Have you ever marvelled at those who can run a marathon? How about three of them in three consecutive days? We caught up with some of the brave Townsville endurance runners who are heading to Cairns this week to conquer the challenging, technical and mostly off-road Three Marathons in Three Days (3M3D). With ages ranging from thirties to fifties, you’ll see that these Goers are all lacing-up for different reasons.
Mark Dowel, 49
Occupation: Senior blasting technical services engineer.
Number of years running: Two-and-a-half.
Proudest running achievement to-date: Running my first 10km non-stop.
Why did you sign-up to 3M3D? I heard about it from members of Townsville Road Runners who had competed in the 3M3D, so I thought it might be a good event to challenge myself.
What are you most looking forward to about the three-day-event? Finishing!
What aspect will be the most challenging? Getting up the next morning and doing it again…. and again!
Which day will be the most testing? Possibly the second day as you are already fatigued after the previous day with the realisation you have to do it again tomorrow.
Next marathon: Melbourne marathon in October, plus I’ll do a nice short half marathon in Townsville in August.
Best running tip: Put one foot in front of the other and repeat.
“I’ve always been highly competitive, but this isn’t that sort of event — it’s basically to pit an individual against themselves in order to overcome themselves” – Tony Gordon
Tony Gordon, 30
Occupation: Motor mechanic, chef and Townsville Road Runners president.
Number of years running: 15.
Proudest running achievement to-date: Getting second. Of all the wins over the years, the best, most memorable occasions, I have walked off with silver. This happened twice representing Australia and once after completing the last 3km of a half marathon with a fractured tibia. Oh, and I was second to local legend Max Fegan in my first half marathon at the age of 16 at the Townsville Running Festival.
Why did you sign-up to 3M3D? Progression. It looked like a dumb idea and I had to have a crack.
What are you most looking forward to about the three-day-event? I’m not entirely sure what to expect. As my best friend says, “Your outlook on the event, running, your entire existence… it’s all going to change one thousand times throughout the event”. I can admit that I’m most eager to be looking back and saying “job done”… whatever that means.
What aspect will be the most challenging? The unknown — I’m a control freak.
Which day will be the most testing? Day one. Or this week leading in to it. Within the first hour of racing I’ll know if I have a shot at the podium, which — if it presents itself — I will surely take a chance at with both hands. I’ve always been highly competitive, but this isn’t that sort of event — it’s basically to pit an individual against themselves in order to overcome themselves, unlike a track event where the aim is to dominate and outthink others. Once we are under way I think I’ll settle somewhat.
Next marathon: Townsville Running Festival. I won’t be racing though — just basking in the atmosphere and getting one year closer to the 10 Year Club [after a competitor has completed 10 Townsville marathons they are presented with their own permanent marathon number bib].

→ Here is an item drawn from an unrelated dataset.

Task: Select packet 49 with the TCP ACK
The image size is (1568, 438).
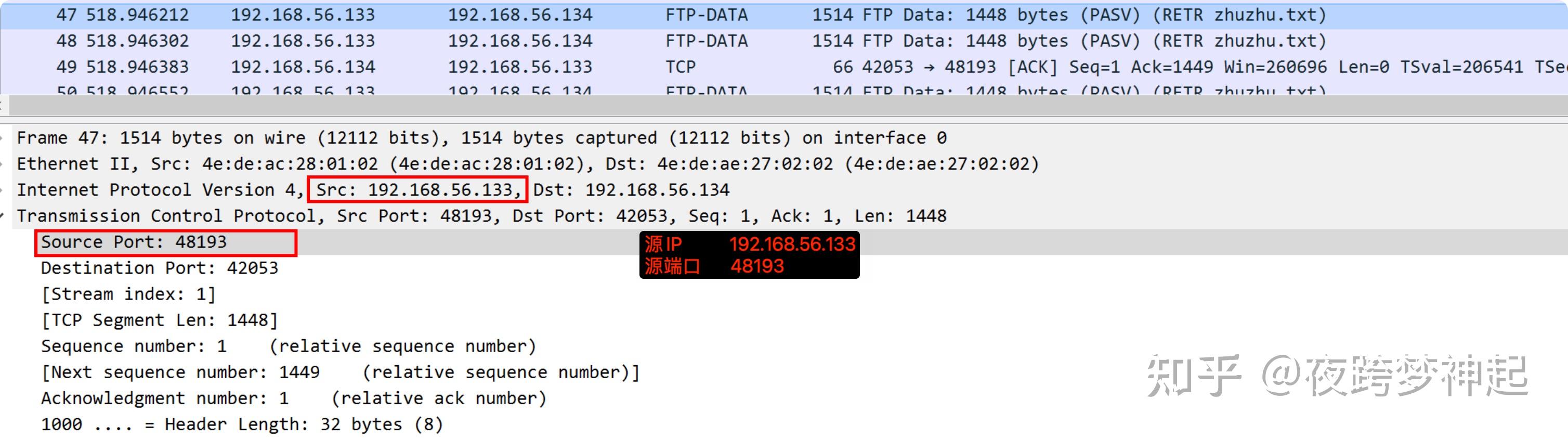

Best running tip: Get inspired. By anything: By books, movies, history, people, and the size off the mountain out of your back window. Watch ‘Cool Runnings’ and then go out and be the hero of your own story.
Dee Flynn-Pittar, 51
Number of years running: About 15. I started running along the Port Douglas beach every evening when my four kids were young — the kids were on their bikes next to me. I did my first club run about eight years ago; I did my first marathon three years ago, and — since then — I have completed 10 marathons (three of those as the final leg of an Ironman with 180km bike ride as a warm up).
Proudest running achievement to-date: I think finishing my first full Ironman in Cairns two years ago was my proudest moment. I’m a pretty average runner and a really lousy swimmer and only started to ride three years ago, so getting to the finish line was amazing and having my son there to cheer me on made it worth the effort. I’ve been back every year since for more and this year scored a podium finish with a second in my age group — quite a surprise.
“I am just an average mother who likes to do challenging stuff to annoy her grown up children — it’s good to have them worry about me for a change” – Dee Flynn-Pittar
Why did you sign-up to 3M3D? I love a good challenge — a personal challenge — and I love running so the two appealed to me. I was particularly drawn to the fact that it’s all trail runs. We live in the perfect world here and it’s good to be out there embracing that. I was a bit hesitant because I did The North Face 50 [50km trail run in the Blue Mountains] in May and Cairns Ironman in June so I had no time to do any specific training, but then I decided it was an even better challenge. I am just an average mother who likes to do challenging stuff to annoy her grown up children — it’s good to have them worry about me for a change.
What aspect will be the most challenging? I’ve been dancing around a calf injury all year so that’s something that can hold you back from just letting lose through the bush. Secondly, not having trained specifically for this will always mean it’s going to be hard.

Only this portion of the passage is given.